Row restrictions can be quite powerful but also problematic if restrictions are applied against multiple user instances and multiple groups. Row restrictions do not have priority levels; instead, all restrictions are used to generate the WHERE clause and are connected with AND. For example, if the Sales and Marketing group incorrectly contained a row restriction for REGION='Americas' and Helle’s individual user restriction contained REGION='Europe', Helle would have no rows returned since the two conditions are appended to the query with an AND connector.

Database Views vs. Row Restrictions

Companies that have unique logins to the data source often create views for each user or group of users to accomplish the same thing as Supervisor’s row restrictions. To implement this, the DBA would create a security table that contains each user and a column with the data values for each restriction. The security table is then joined to the fact or dimension tables to ensure users see only their own data.
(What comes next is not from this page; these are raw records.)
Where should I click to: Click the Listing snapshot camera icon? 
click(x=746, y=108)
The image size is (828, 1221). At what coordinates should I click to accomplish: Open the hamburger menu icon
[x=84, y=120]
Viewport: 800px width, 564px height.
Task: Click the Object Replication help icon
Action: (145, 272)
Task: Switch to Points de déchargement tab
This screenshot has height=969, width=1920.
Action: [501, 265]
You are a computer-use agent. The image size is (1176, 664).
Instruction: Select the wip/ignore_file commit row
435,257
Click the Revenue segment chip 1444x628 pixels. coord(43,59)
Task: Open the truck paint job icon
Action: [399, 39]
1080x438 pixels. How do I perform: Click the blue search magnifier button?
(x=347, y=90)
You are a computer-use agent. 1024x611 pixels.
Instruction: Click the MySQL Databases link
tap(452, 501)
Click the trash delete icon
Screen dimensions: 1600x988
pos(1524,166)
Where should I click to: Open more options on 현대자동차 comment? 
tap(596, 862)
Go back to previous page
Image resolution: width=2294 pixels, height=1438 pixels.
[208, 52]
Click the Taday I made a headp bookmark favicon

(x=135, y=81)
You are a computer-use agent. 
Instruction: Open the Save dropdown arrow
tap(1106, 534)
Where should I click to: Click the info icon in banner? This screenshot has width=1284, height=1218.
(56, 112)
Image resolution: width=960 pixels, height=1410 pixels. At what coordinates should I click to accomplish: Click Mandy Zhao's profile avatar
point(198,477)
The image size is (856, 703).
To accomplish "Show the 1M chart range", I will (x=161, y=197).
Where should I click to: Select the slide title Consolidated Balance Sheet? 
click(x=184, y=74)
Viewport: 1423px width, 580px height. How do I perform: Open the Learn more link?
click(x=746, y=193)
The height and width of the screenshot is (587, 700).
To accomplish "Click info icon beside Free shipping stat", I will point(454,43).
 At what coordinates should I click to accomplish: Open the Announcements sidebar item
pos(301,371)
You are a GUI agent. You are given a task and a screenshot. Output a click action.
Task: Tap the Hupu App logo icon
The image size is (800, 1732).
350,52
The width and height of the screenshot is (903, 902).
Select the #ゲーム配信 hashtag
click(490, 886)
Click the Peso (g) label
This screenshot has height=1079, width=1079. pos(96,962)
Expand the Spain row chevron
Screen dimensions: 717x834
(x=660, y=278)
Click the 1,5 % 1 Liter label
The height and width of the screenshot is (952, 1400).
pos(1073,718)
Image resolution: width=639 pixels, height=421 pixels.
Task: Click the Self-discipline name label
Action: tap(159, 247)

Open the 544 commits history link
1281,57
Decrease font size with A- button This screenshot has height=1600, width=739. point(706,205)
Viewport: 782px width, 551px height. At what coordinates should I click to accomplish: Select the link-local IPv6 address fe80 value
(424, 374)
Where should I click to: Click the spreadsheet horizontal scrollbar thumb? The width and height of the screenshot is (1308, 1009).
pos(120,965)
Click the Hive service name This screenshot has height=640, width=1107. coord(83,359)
There is no best solution for how to accomplish row-level security. Views may be easier to implement for many users with multiple security restrictions. Views are database-specific, so if your company uses more than one BI tool, the security model is open and independent of the tool. However, too many views may confuse a database optimizer, and queries may not be processed as efficiently. Unless the DBA creates an application to maintain the row restrictions, security becomes centralized with the DBA.

Simple WHERE clauses generated through Supervisor will leverage the optimizer. However, the security settings are not seamless and can be more difficult to maintain for larger user groups. The benefit, though, is that supervisors are often power users who know which data a user needs to see; the security may be better maintained.

Table Mappings

Table mappings provide another way to implement row-level security. Table mappings allow Supervisors to rename the base table in a universe with a different table name. In order for table mappings to work, the column names from the original table used in the universe must be exactly the same as the column names in the mapped table.

To follow on the preceding example, I could have multiple tables, either views or physical tables:

• SALES that contains all sales data

• CHILD_SALES that contains a subset of data for PRODUCT_CATEGORY IN ('Boys','Girls')

• EURO_SALES that contains sales for REGION='Europe'

1. To remap a table, select the individual user or group and the universe to which you want the restriction to apply and click Universe Properties.

2. Select the Table Mapping tab.

3. Click Add.

4. Use the Select button to launch the table browser or enter the original table name in the master universe. If you use the Table Browser, click OK to return to the New Table Mapping dialog box, shown next.

5. Position your mouse in the Replacement Table box. Use the Select button to select the new table or enter the new table name—in this example, SH.EURO_SALES.

   

6. Click OK to return to the Universe Properties dialog box.

7. Click Check All to verify that the table names exist in the universe structure.